■ Stated goal
Reproduce the listing below with every instance of "Subscribe" switched to "Sign up", leaving all other text unchanged.

start

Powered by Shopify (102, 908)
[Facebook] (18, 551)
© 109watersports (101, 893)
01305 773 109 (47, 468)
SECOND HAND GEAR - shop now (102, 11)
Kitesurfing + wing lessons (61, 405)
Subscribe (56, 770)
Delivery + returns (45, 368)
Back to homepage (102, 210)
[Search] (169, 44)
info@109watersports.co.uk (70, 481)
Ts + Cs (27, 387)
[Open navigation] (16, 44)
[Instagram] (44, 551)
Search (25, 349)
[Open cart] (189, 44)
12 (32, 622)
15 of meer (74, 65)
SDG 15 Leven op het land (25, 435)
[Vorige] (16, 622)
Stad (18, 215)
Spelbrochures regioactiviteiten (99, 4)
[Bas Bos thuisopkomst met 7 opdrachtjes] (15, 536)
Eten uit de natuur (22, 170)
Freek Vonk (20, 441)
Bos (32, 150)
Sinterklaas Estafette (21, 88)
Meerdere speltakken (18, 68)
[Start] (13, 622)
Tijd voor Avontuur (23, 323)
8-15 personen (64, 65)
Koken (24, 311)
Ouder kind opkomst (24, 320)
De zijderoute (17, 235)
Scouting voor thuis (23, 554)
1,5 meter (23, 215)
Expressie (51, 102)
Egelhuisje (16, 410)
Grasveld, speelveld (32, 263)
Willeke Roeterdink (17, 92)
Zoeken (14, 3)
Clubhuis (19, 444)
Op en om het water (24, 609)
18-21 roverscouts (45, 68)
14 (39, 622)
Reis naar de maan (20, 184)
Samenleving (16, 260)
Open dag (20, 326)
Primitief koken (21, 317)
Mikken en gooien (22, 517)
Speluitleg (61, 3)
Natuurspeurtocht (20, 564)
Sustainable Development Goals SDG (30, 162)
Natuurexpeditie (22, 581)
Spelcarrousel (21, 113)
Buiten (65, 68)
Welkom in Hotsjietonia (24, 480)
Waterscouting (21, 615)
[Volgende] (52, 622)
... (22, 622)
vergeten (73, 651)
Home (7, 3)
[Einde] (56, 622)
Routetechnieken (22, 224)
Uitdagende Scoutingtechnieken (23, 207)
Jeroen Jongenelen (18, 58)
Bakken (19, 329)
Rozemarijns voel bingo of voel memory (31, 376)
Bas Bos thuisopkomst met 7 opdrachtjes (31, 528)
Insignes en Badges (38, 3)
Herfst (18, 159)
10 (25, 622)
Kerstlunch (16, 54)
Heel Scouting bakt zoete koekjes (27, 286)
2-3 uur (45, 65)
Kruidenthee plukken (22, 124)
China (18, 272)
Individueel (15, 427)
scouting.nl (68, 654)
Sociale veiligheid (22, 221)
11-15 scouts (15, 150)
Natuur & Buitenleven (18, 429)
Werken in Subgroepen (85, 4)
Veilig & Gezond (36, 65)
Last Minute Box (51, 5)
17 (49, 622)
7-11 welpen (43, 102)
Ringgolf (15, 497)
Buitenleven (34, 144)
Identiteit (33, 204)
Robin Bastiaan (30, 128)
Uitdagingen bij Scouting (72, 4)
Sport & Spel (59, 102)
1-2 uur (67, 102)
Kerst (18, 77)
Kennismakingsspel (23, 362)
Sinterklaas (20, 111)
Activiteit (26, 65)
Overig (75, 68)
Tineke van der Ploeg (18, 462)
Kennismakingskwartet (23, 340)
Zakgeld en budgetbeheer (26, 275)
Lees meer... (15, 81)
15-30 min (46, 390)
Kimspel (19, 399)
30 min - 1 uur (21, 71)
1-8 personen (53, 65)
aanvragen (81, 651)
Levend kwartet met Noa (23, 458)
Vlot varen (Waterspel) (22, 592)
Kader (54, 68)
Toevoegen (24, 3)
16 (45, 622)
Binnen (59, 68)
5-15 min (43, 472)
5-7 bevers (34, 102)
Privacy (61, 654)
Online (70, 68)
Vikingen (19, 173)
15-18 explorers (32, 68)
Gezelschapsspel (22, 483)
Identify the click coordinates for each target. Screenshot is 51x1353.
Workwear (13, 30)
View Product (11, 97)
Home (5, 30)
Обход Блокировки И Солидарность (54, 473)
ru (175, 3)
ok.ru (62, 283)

end

■ Complete output
Powered by Shopify (102, 908)
[Facebook] (18, 551)
© 109watersports (101, 893)
01305 773 109 (47, 468)
SECOND HAND GEAR - shop now (102, 11)
Kitesurfing + wing lessons (61, 405)
Sign up (56, 770)
Delivery + returns (45, 368)
Back to homepage (102, 210)
[Search] (169, 44)
info@109watersports.co.uk (70, 481)
Ts + Cs (27, 387)
[Open navigation] (16, 44)
[Instagram] (44, 551)
Search (25, 349)
[Open cart] (189, 44)
12 (32, 622)
15 of meer (74, 65)
SDG 15 Leven op het land (25, 435)
[Vorige] (16, 622)
Stad (18, 215)
Spelbrochures regioactiviteiten (99, 4)
[Bas Bos thuisopkomst met 7 opdrachtjes] (15, 536)
Eten uit de natuur (22, 170)
Freek Vonk (20, 441)
Bos (32, 150)
Sinterklaas Estafette (21, 88)
Meerdere speltakken (18, 68)
[Start] (13, 622)
Tijd voor Avontuur (23, 323)
8-15 personen (64, 65)
Koken (24, 311)
Ouder kind opkomst (24, 320)
De zijderoute (17, 235)
Scouting voor thuis (23, 554)
1,5 meter (23, 215)
Expressie (51, 102)
Egelhuisje (16, 410)
Grasveld, speelveld (32, 263)
Willeke Roeterdink (17, 92)
Zoeken (14, 3)
Clubhuis (19, 444)
Op en om het water (24, 609)
18-21 roverscouts (45, 68)
14 (39, 622)
Reis naar de maan (20, 184)
Samenleving (16, 260)
Open dag (20, 326)
Primitief koken (21, 317)
Mikken en gooien (22, 517)
Speluitleg (61, 3)
Natuurspeurtocht (20, 564)
Sustainable Development Goals SDG (30, 162)
Natuurexpeditie (22, 581)
Spelcarrousel (21, 113)
Buiten (65, 68)
Welkom in Hotsjietonia (24, 480)
Waterscouting (21, 615)
[Volgende] (52, 622)
... (22, 622)
vergeten (73, 651)
Home (7, 3)
[Einde] (56, 622)
Routetechnieken (22, 224)
Uitdagende Scoutingtechnieken (23, 207)
Jeroen Jongenelen (18, 58)
Bakken (19, 329)
Rozemarijns voel bingo of voel memory (31, 376)
Bas Bos thuisopkomst met 7 opdrachtjes (31, 528)
Insignes en Badges (38, 3)
Herfst (18, 159)
10 (25, 622)
Kerstlunch (16, 54)
Heel Scouting bakt zoete koekjes (27, 286)
2-3 uur (45, 65)
Kruidenthee plukken (22, 124)
China (18, 272)
Individueel (15, 427)
scouting.nl (68, 654)
Sociale veiligheid (22, 221)
11-15 scouts (15, 150)
Natuur & Buitenleven (18, 429)
Werken in Subgroepen (85, 4)
Veilig & Gezond (36, 65)
Last Minute Box (51, 5)
17 (49, 622)
7-11 welpen (43, 102)
Ringgolf (15, 497)
Buitenleven (34, 144)
Identiteit (33, 204)
Robin Bastiaan (30, 128)
Uitdagingen bij Scouting (72, 4)
Sport & Spel (59, 102)
1-2 uur (67, 102)
Kerst (18, 77)
Kennismakingsspel (23, 362)
Sinterklaas (20, 111)
Activiteit (26, 65)
Overig (75, 68)
Tineke van der Ploeg (18, 462)
Kennismakingskwartet (23, 340)
Zakgeld en budgetbeheer (26, 275)
Lees meer... (15, 81)
15-30 min (46, 390)
Kimspel (19, 399)
30 min - 1 uur (21, 71)
1-8 personen (53, 65)
aanvragen (81, 651)
Levend kwartet met Noa (23, 458)
Vlot varen (Waterspel) (22, 592)
Kader (54, 68)
Toevoegen (24, 3)
16 (45, 622)
Binnen (59, 68)
5-15 min (43, 472)
5-7 bevers (34, 102)
Privacy (61, 654)
Online (70, 68)
Vikingen (19, 173)
15-18 explorers (32, 68)
Gezelschapsspel (22, 483)
Identify the click coordinates for each target. Screenshot is 51x1353.
Workwear (13, 30)
View Product (11, 97)
Home (5, 30)
Обход Блокировки И Солидарность (54, 473)
ru (175, 3)
ok.ru (62, 283)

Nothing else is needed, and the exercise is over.